[WHAT THE TASK ASKS]:
Strip out all images, then restate the data verbatim.
** INPUT DATA follows **
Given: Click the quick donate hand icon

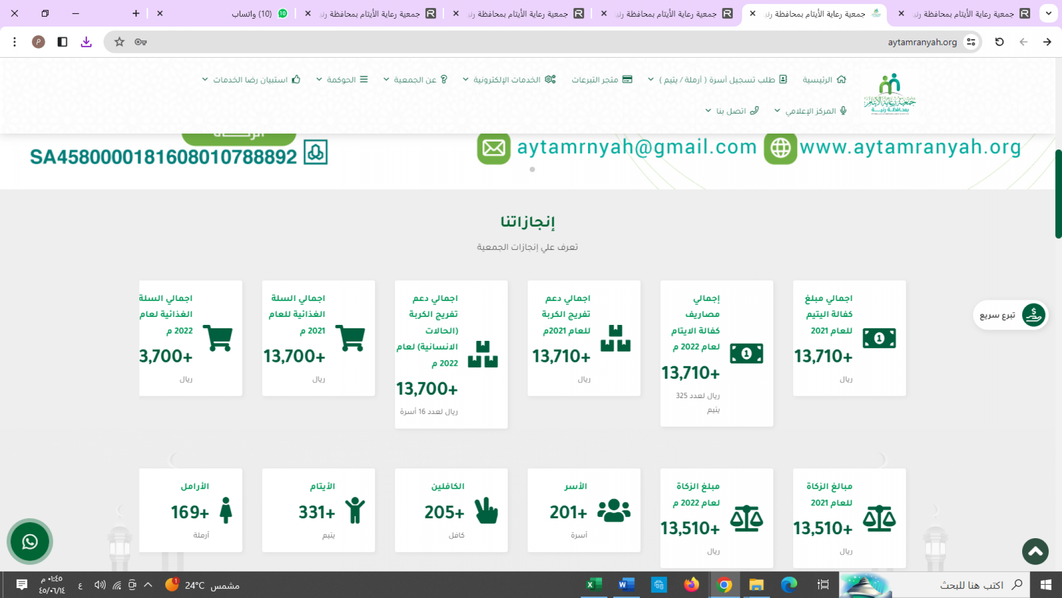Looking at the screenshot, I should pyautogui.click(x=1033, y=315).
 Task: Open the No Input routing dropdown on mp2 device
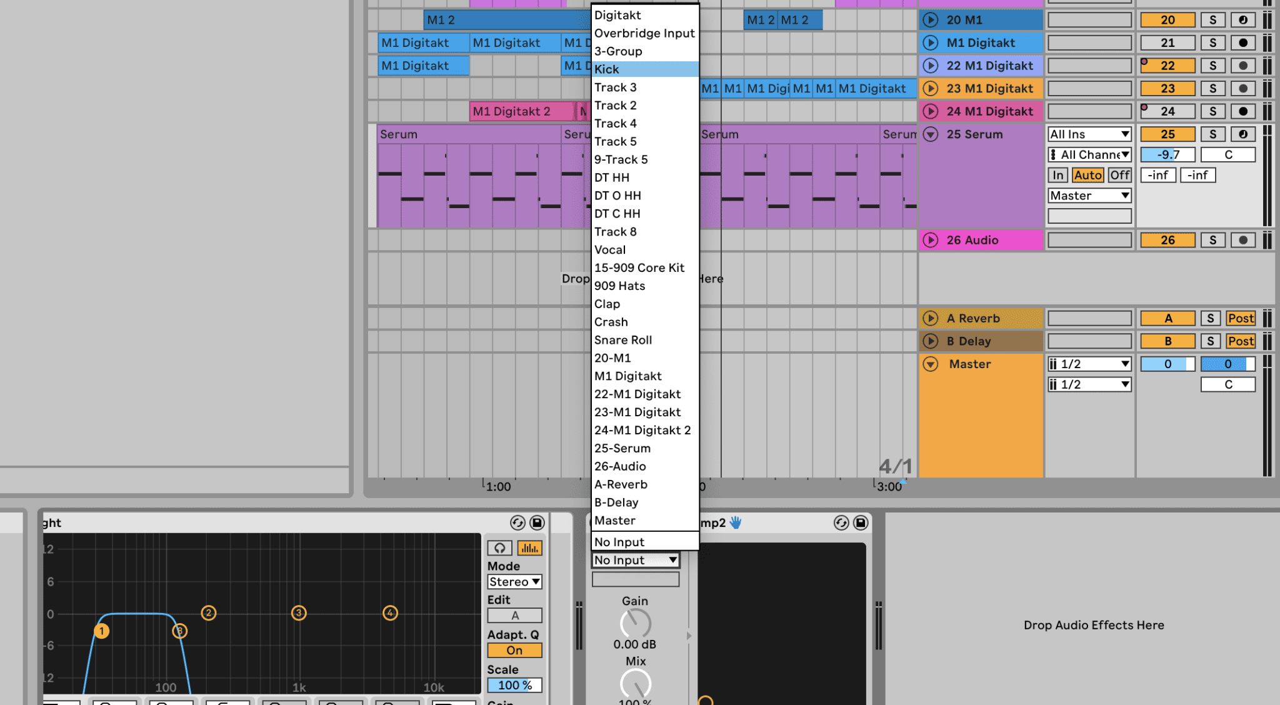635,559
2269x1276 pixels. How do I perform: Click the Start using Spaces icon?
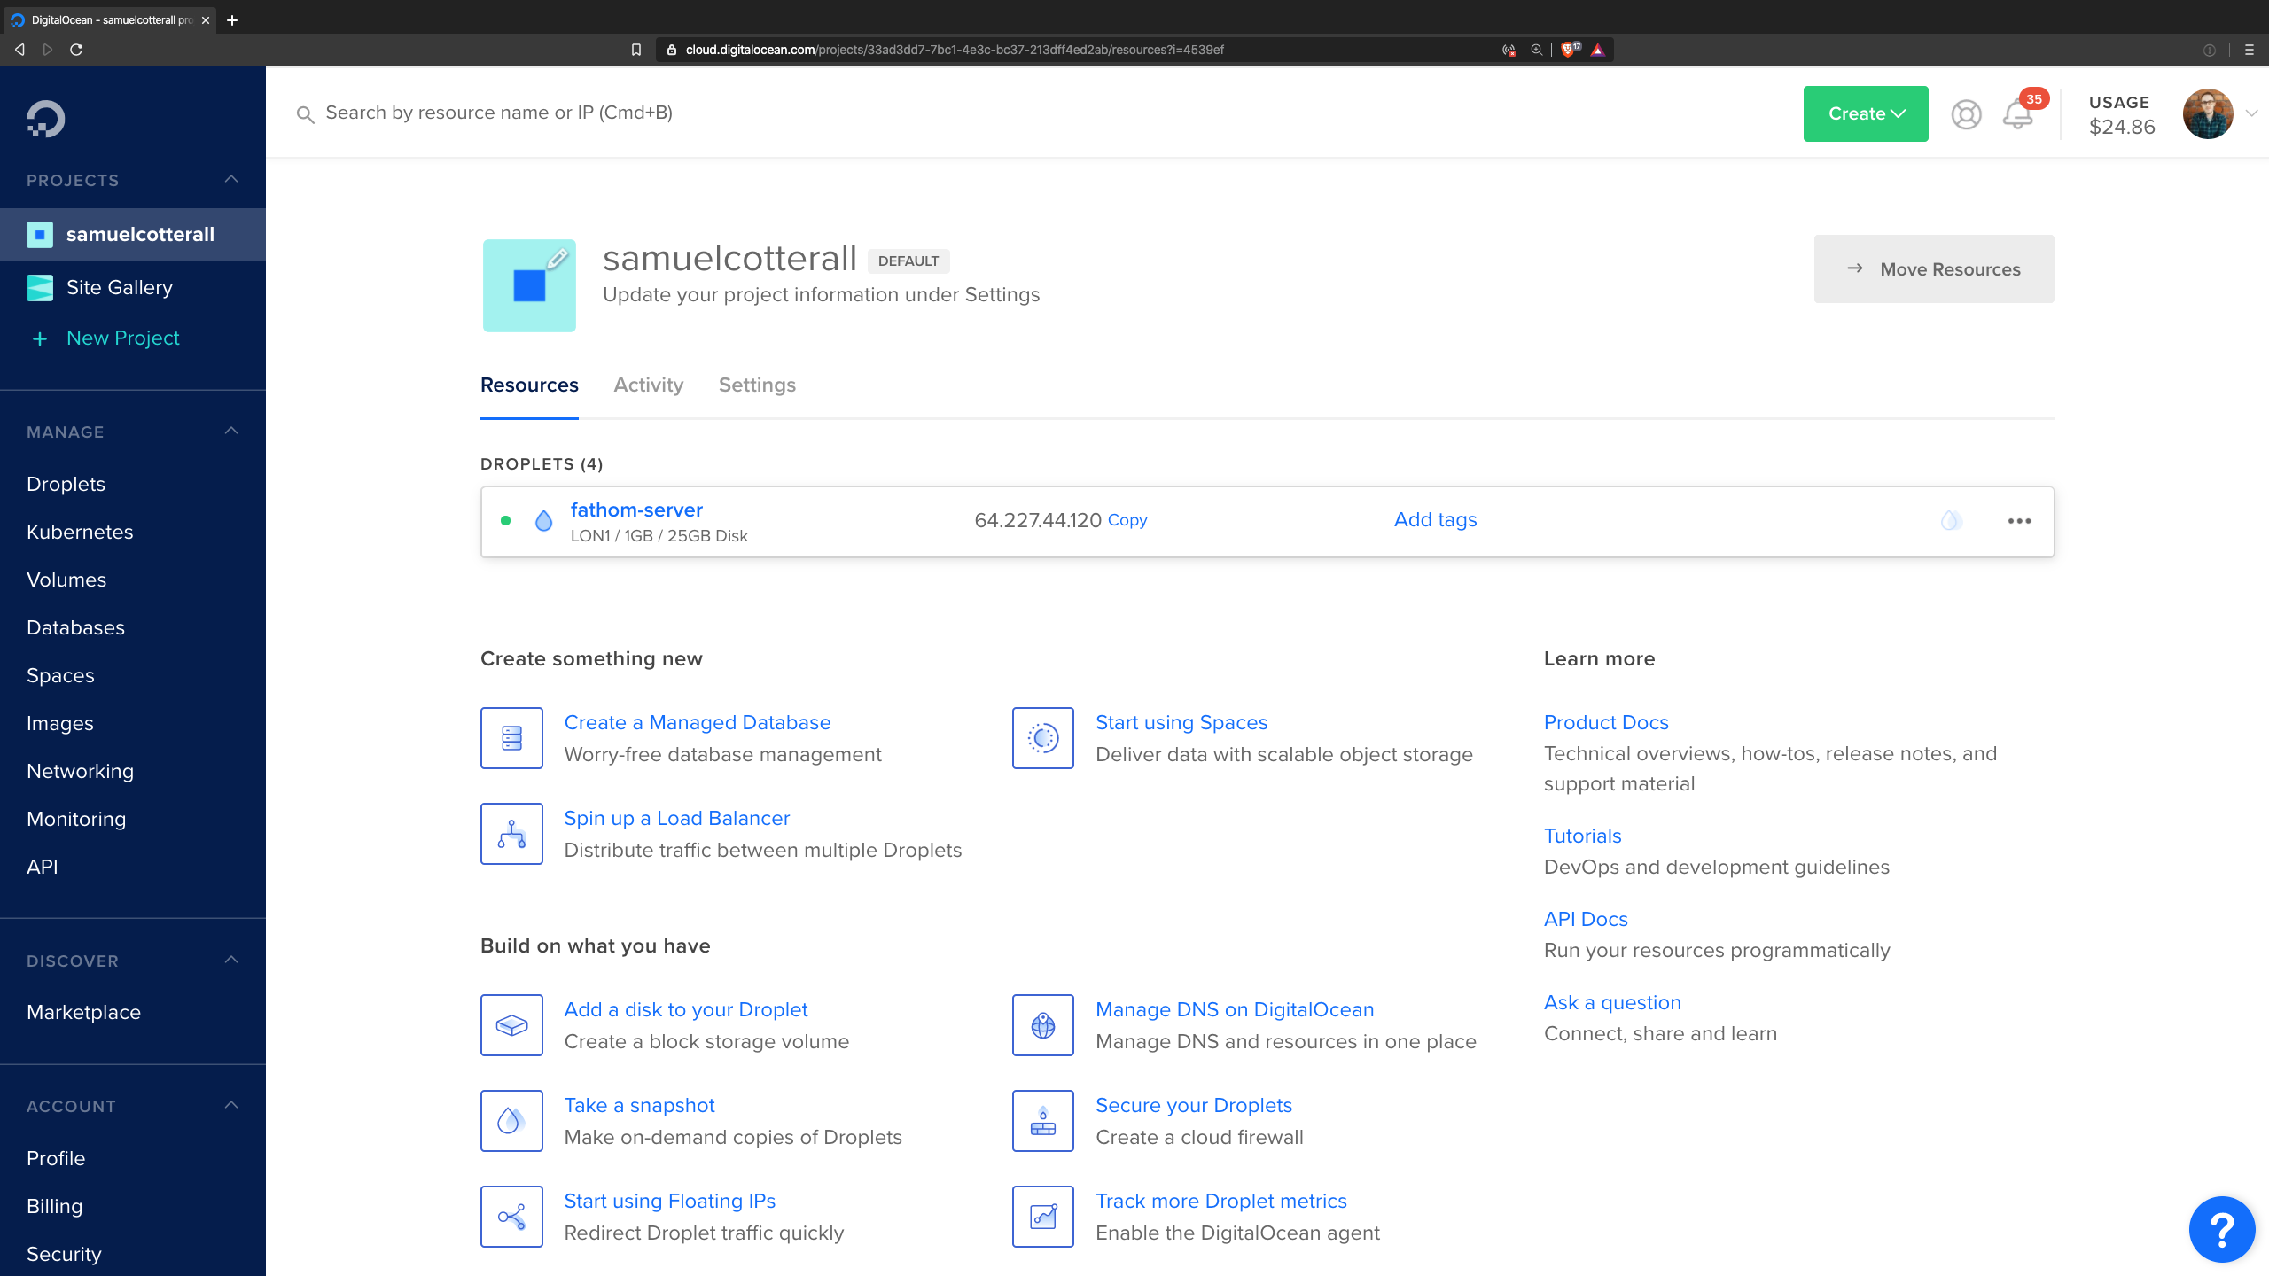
** End of INPUT DATA **
[EXERCISE RESPONSE]:
Given: Click the quick donate hand icon

Looking at the screenshot, I should pyautogui.click(x=1033, y=315).
 Task: Open the No Input routing dropdown on mp2 device
635,559
2269x1276 pixels. How do I perform: Click the Start using Spaces icon?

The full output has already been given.